In a recent conference call with reporters, Martin Arrick, managing director of Standard & Poor’s not-for-profit healthcare group, said the current stabilization of the healthcare sector may only be temporary.

Arrick said that while there has been a rebound in providers’ unrestricted cash and investments from the lows of March 2009, they remain below their peaks of the past two years.

He expects the weak economy to continue squeezing the operating margins of non-profit healthcare providers, even as organizational leaders implement cost-containment programs.

“The single biggest issue is payer mix and how it is changing,” Arrick said, noting that the transformations in payer mix many hospitals have seen during the recession may last much longer than originally suspected.

Persistently high unemployment and declining state Medicaid reimbursement will put great strains on hospital margins, Arrick warned, but the expansion of insurance coverage in the new healthcare legislation will ultimately help those hospitals with greater uncompensated care burdens.

Unfortunately, overall volumes still aren’t growing, as patients defer elective procedures.

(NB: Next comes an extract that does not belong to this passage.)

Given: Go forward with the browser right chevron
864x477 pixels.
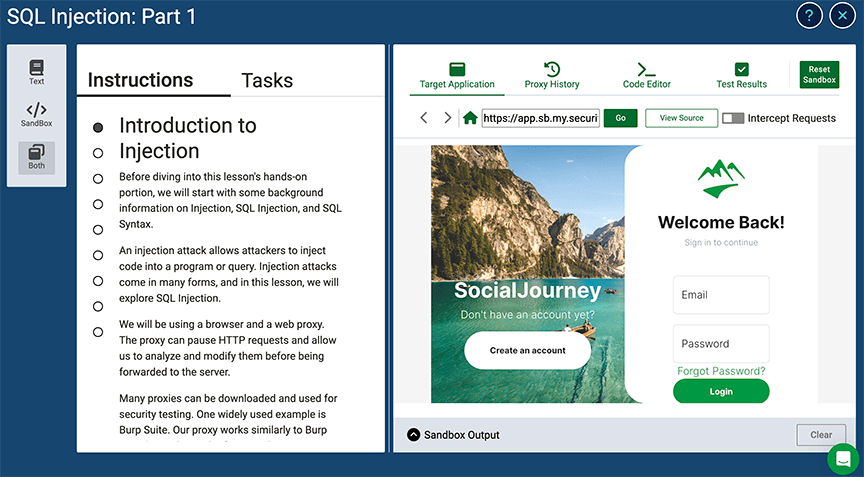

“Many providers say we need to find out how to provide better quality with less reimbursement,” Arrick said.

Issues often overlooked by the media, such as the decreasing availability and increasing expense of bank liquidity, continue to harm not-for-profit healthcare providers. Arrick envisions conditions growing worse, predicting that the “credit quality gap” will widen between the “haves” and the “have-nots.”

Sadly, the current healthcare legislation may not be bold enough to save those “have-not” providers. If that’s the case, we’re very likely going to be doing this all over again in 2020.